Fancy Bear hackers’ malware LoJax can survive operating system reinstallations

• LoJax is the creation of the Russian Kremlin-backed hacker group Fancy Bear.
• The malware is the only one of its kind that is capable of attacking UEFI firmware.

LoJax is a recently discovered malware that is believed to be the creation of the Kremlin-backed hacker group Fancy Bear. The malware is believed to be capable of surviving even operating system (OS) reinstallations, indicating that it is likely highly persistent.

Fancy Bear has been active since at least 2004 and is believed to be one of the most prolific cyberespionage groups operating in the wild. However, its most notable attack is likely the one against the US Democratic National Committee (DNC) during the 2016 US presidential election.

UEFI rootkit

LoJax is also the first rootkit believed to be capable of directly attacking the Unified Extensible Firmware Interface (UEFI), which is soon expected to replace BIOS. UEFI is a component found in the motherboard and is the primary key of every system. UEFI controls the operations of the computer's circuits and does not rely on OS to function.

According to security researchers at Panda security, LoJax exploits a vulnerability in Computrace LoJack - an anti-theft software that comes preinstalled on most computers’ UEFI. Computrace LoJack is capable of sending a system’s location data and deleting data.
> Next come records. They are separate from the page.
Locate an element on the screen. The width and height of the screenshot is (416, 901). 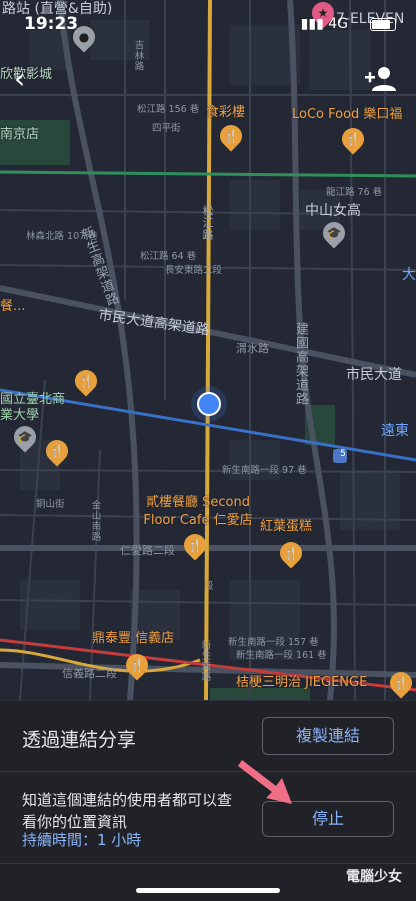
network-label: 4G is located at coordinates (338, 24).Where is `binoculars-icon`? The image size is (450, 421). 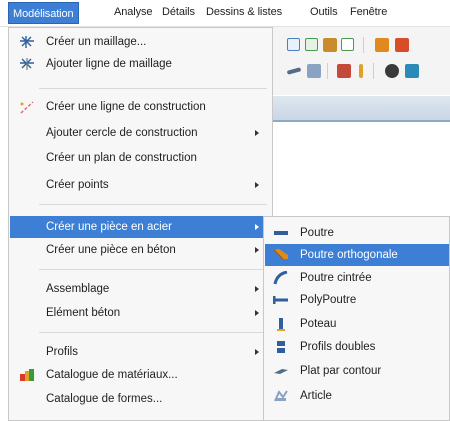
binoculars-icon is located at coordinates (392, 71).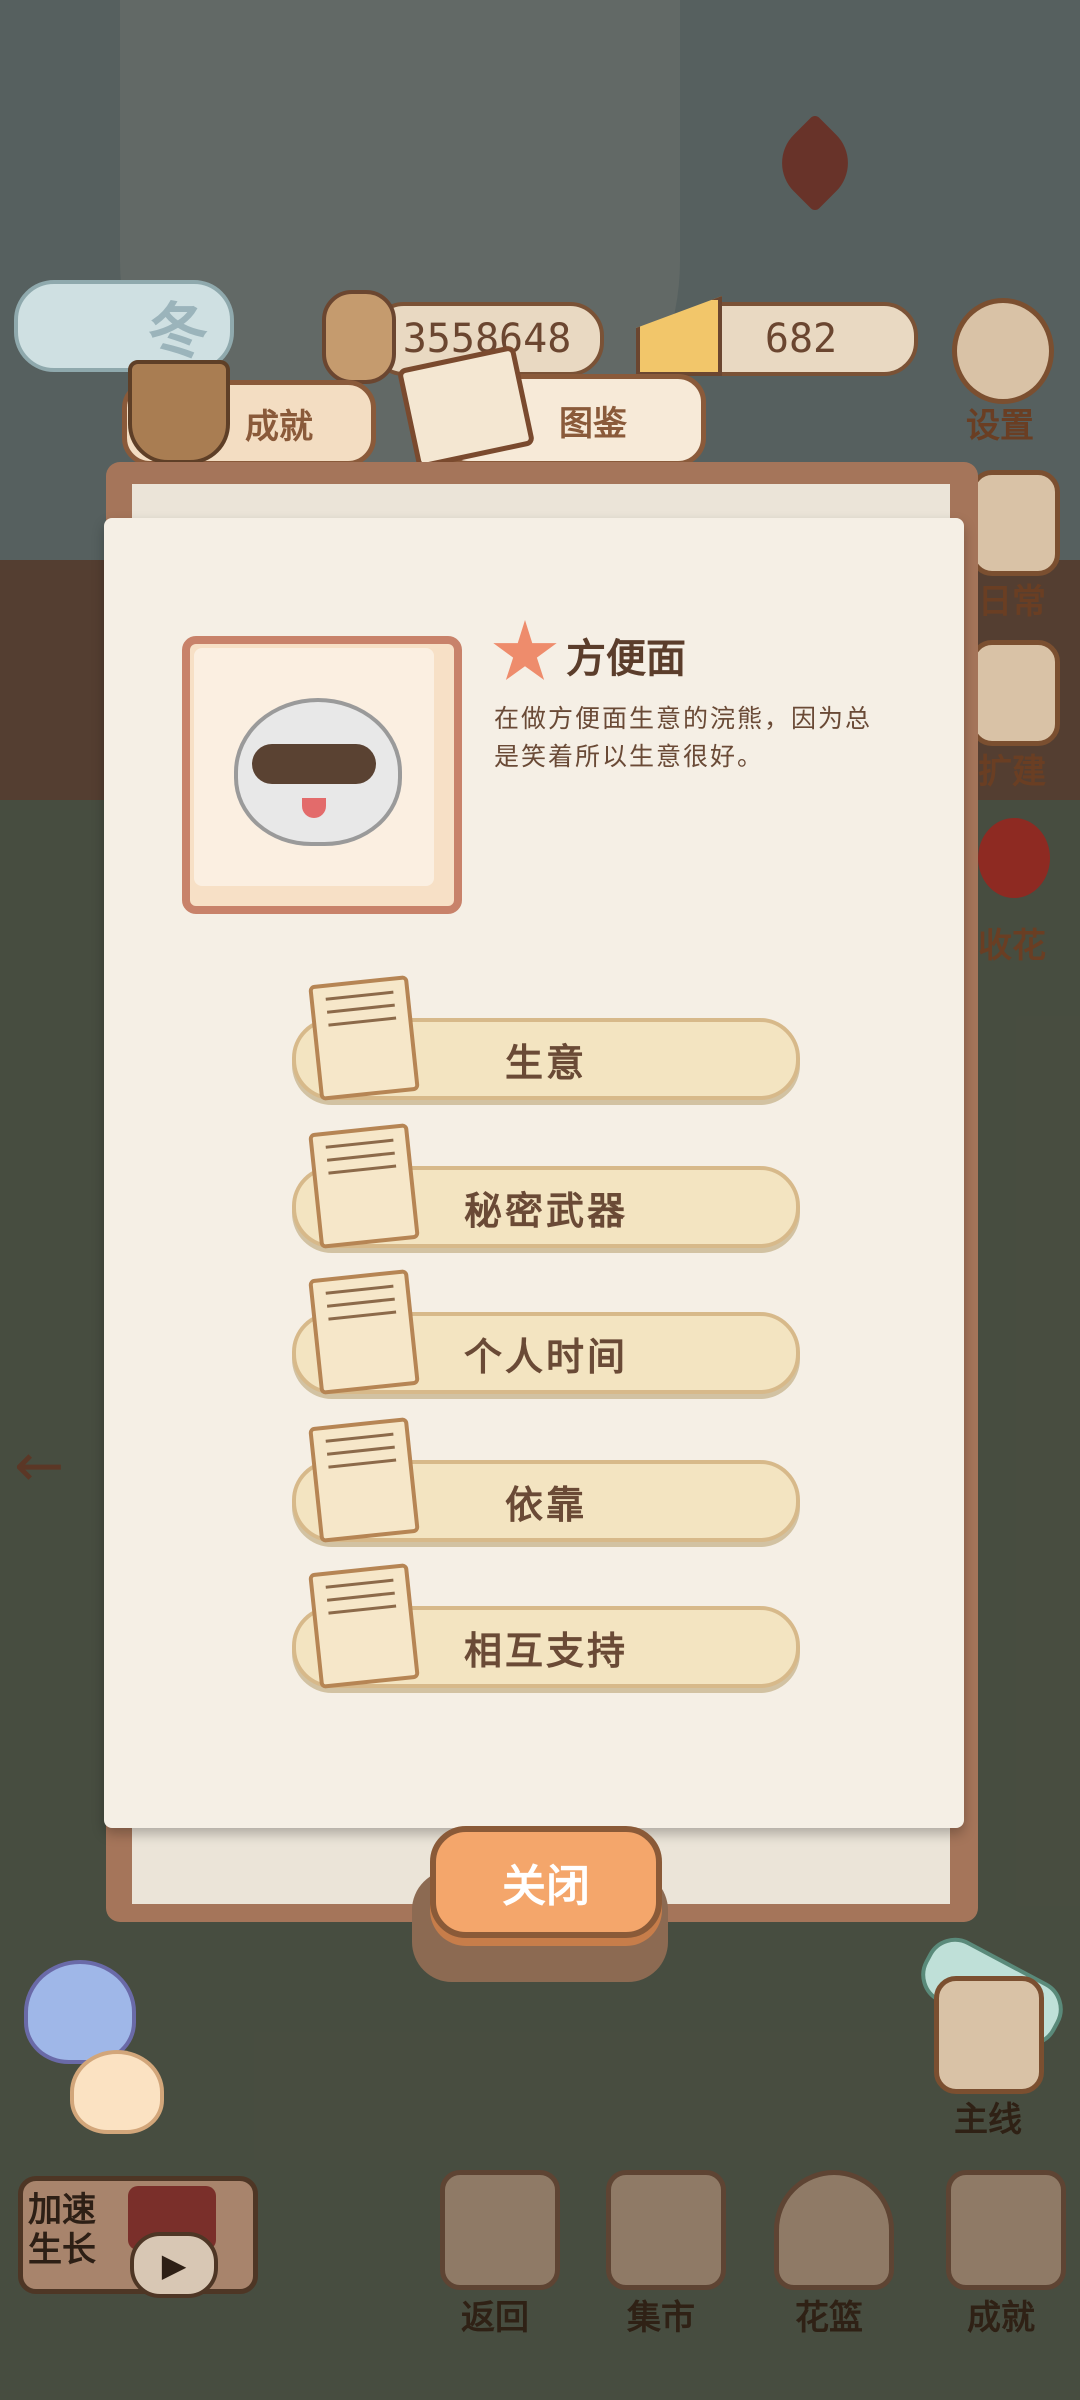 Image resolution: width=1080 pixels, height=2400 pixels. I want to click on character-name: 方便面, so click(626, 659).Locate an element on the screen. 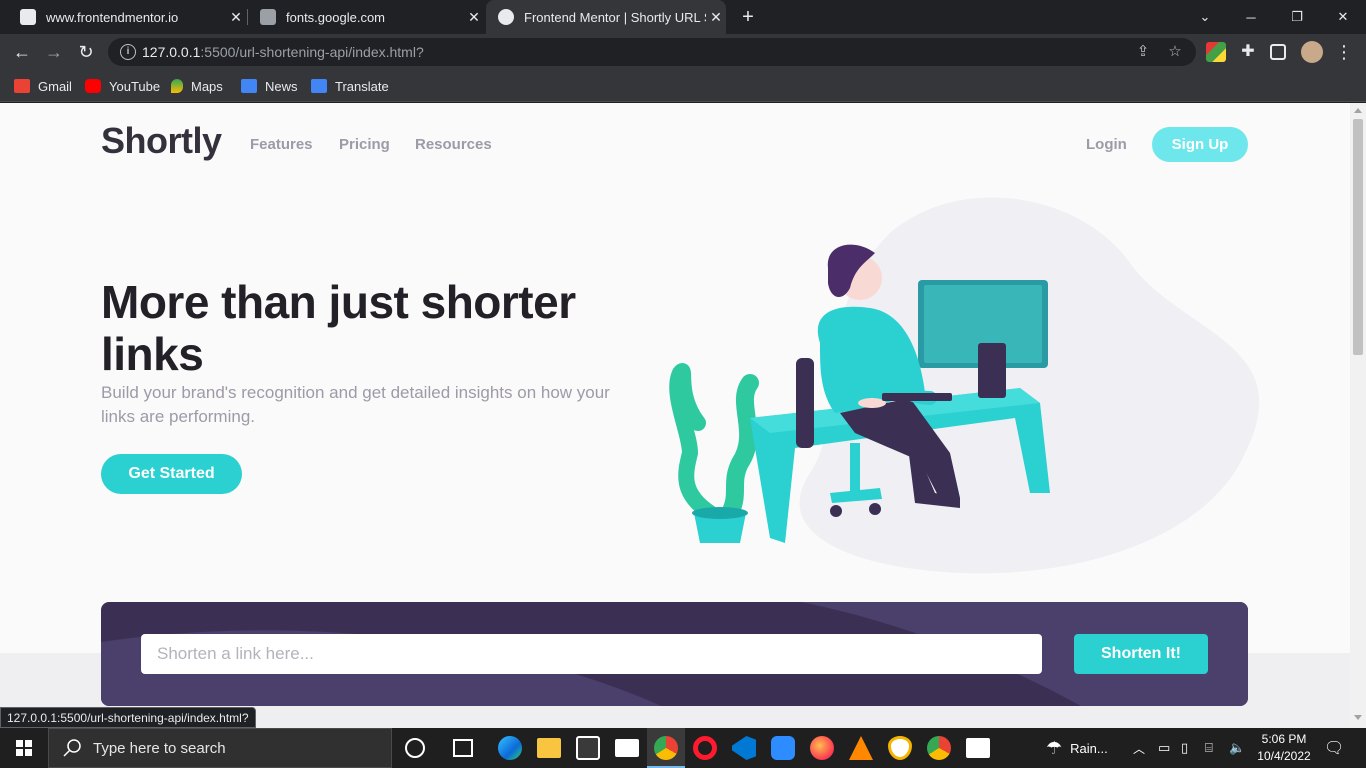 The height and width of the screenshot is (768, 1366). login-link: Login is located at coordinates (1106, 144).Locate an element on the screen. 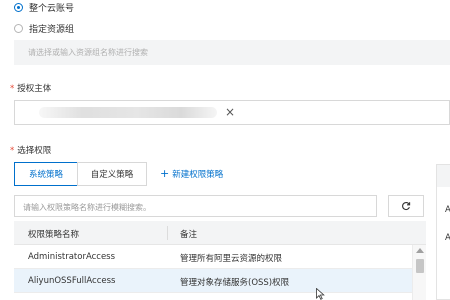  column-header-note: 备注 is located at coordinates (189, 235).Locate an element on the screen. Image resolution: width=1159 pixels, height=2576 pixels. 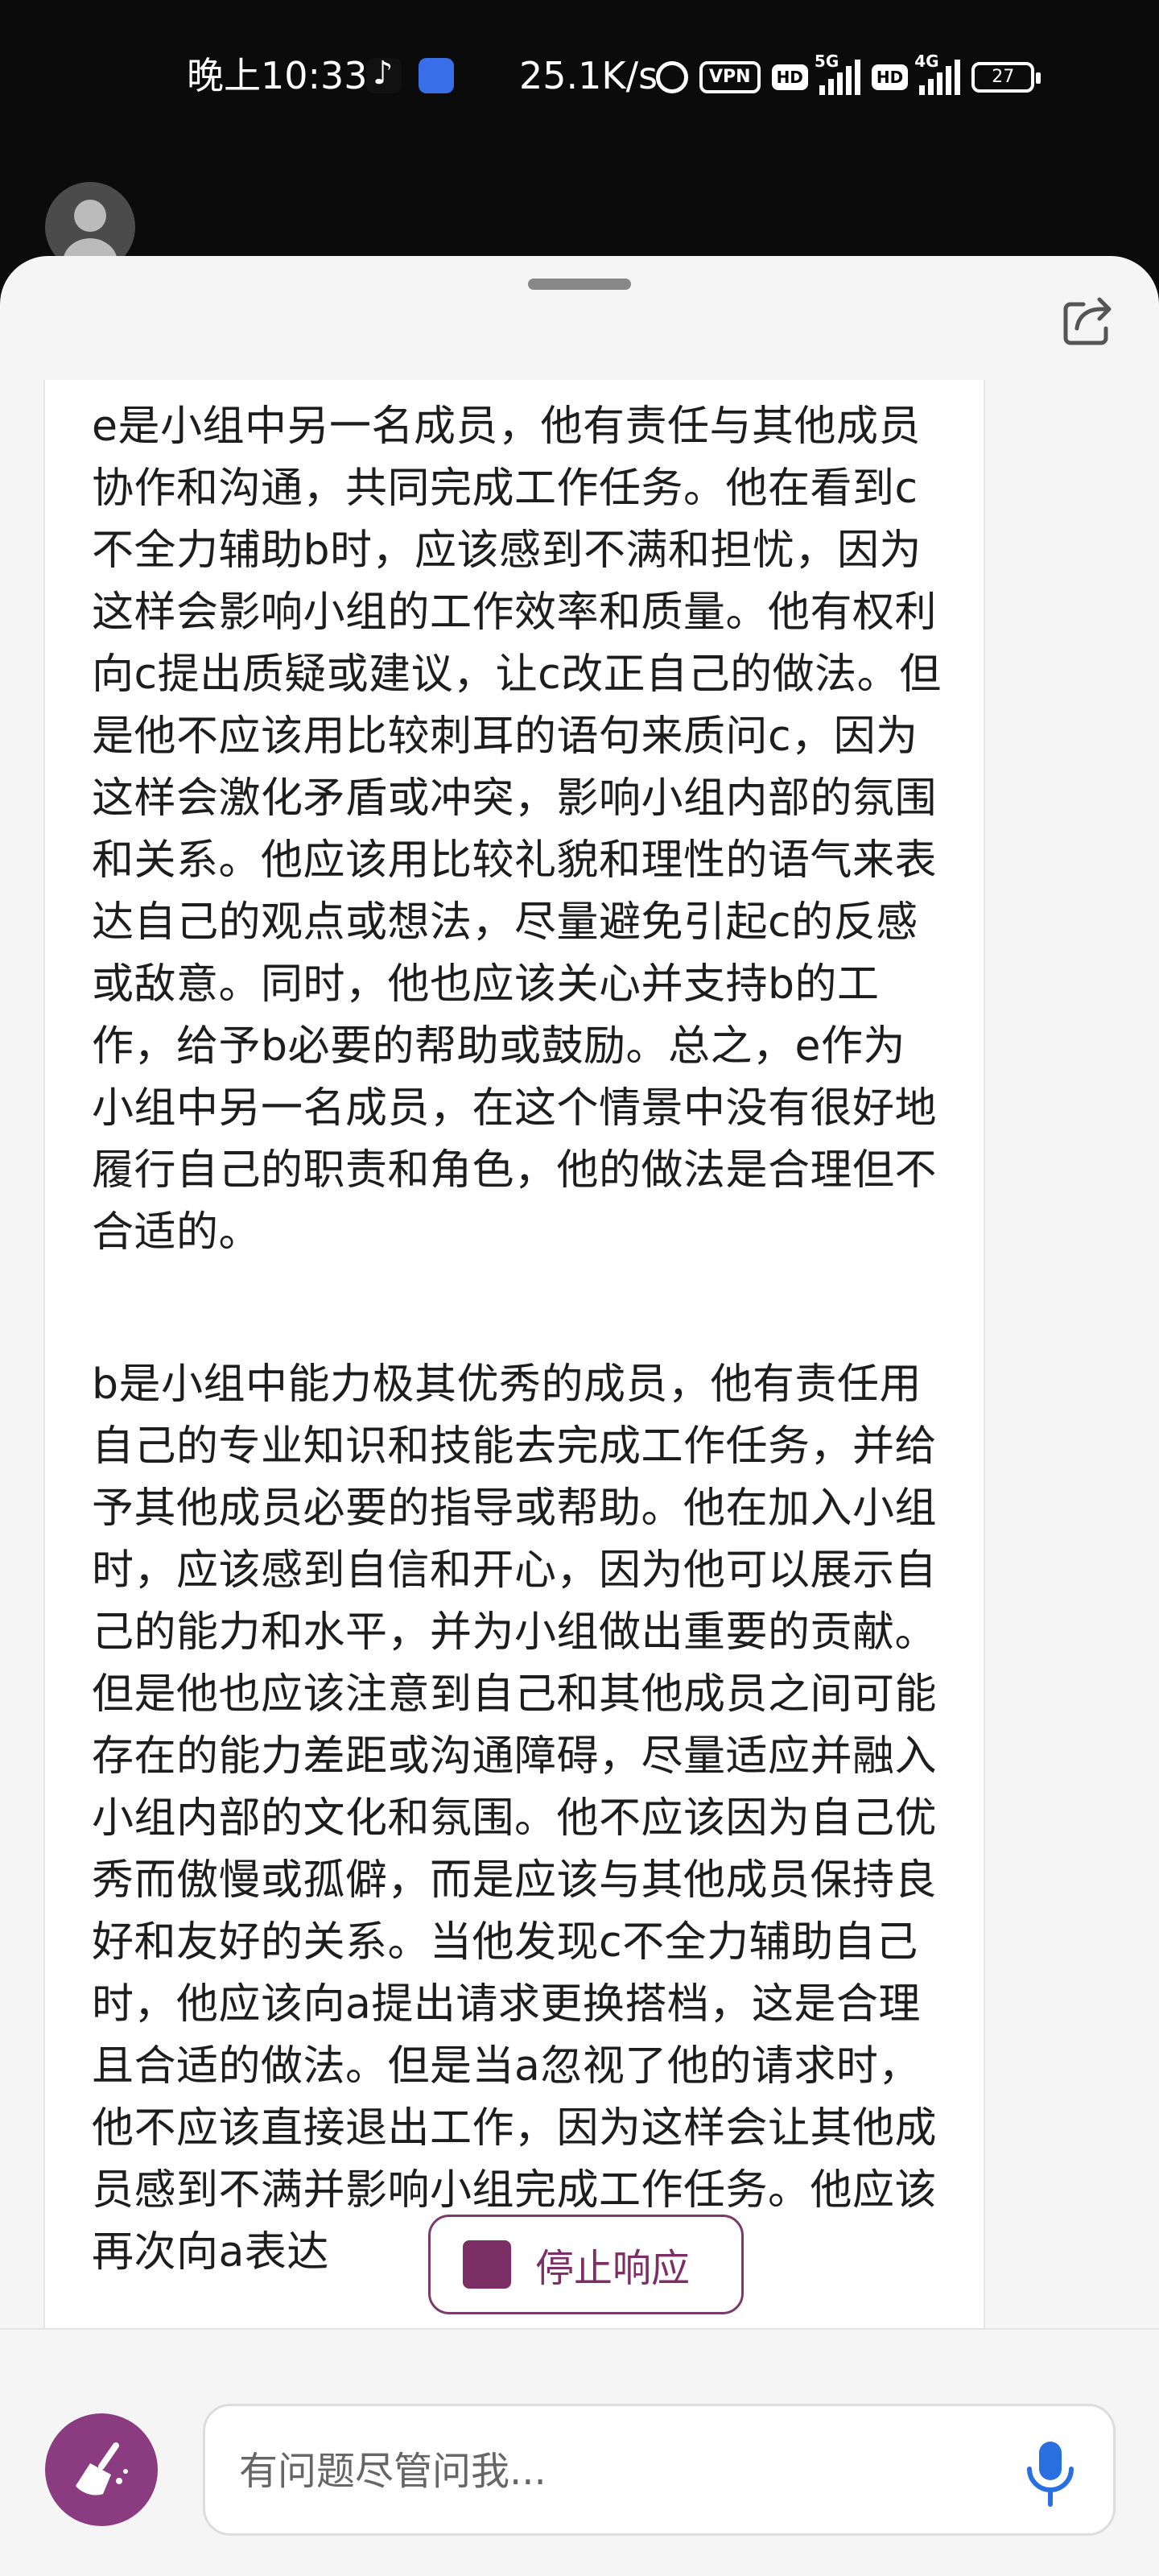
stop-response-button: 停止响应 is located at coordinates (586, 2264).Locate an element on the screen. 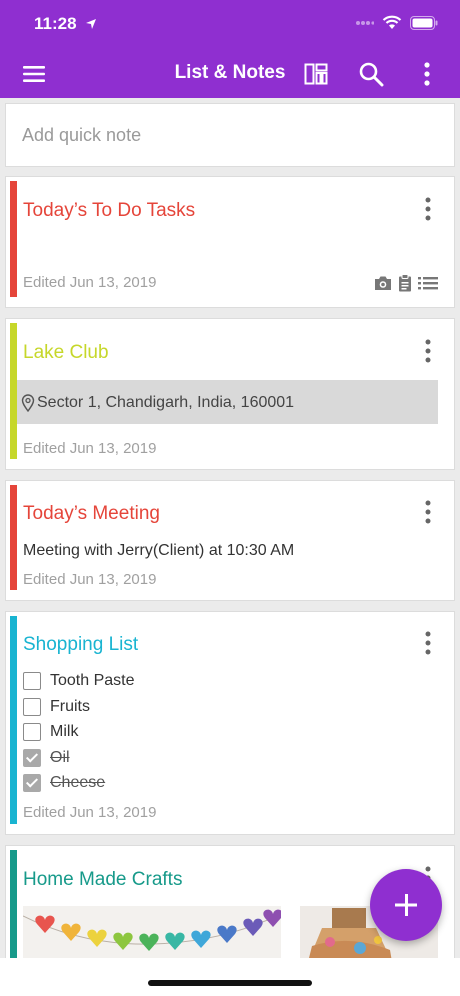 The image size is (460, 996). checklist-item: Fruits is located at coordinates (56, 707).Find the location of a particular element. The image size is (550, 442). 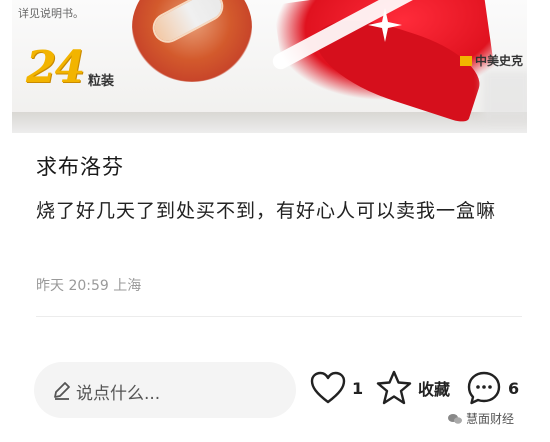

“The way that LoJax accesses both the UEFI and LoJack is by using binary files that, from the operating system, compile information about its hardware,” Panda Security researchers said in a blog. “LoJax isn’t dangerous simply because of the infection of the UEFI itself, but also due to the fact that many cybersecurity solutions, including corporate cybersecurity solutions that are present in many companies, completely overlook Computrace LoJack and the UEFI software, as the classify it to be safe.”

According to security researchers at Trend Micro, LoJax is designed to deliver malware onto a targeted system and ensure that it begins operating when the computer starts up. In the event that an infection is successful, hackers could use the malware to continually and remotely access the infected system, as well as install and execute additional malware.

How to stay safe?

Fortunately, there are a few security measures one can employ to stay safe from this Fancy Bear malware. UEFI’s secure boot, when activated, requires payloads to be signed properly. Since LoJax is not properly signed, when secure boot is activated, it renders the malware incapable of functioning successfully.

“Organizations should also follow security best practices: Keep the endpoints and firmware patched and up to date; apply the principle of least privilege; and enforce defense in depth through security mechanisms that can thwart threats — from endpoints, networks, servers, and gateways,” Trend Micro researchers said.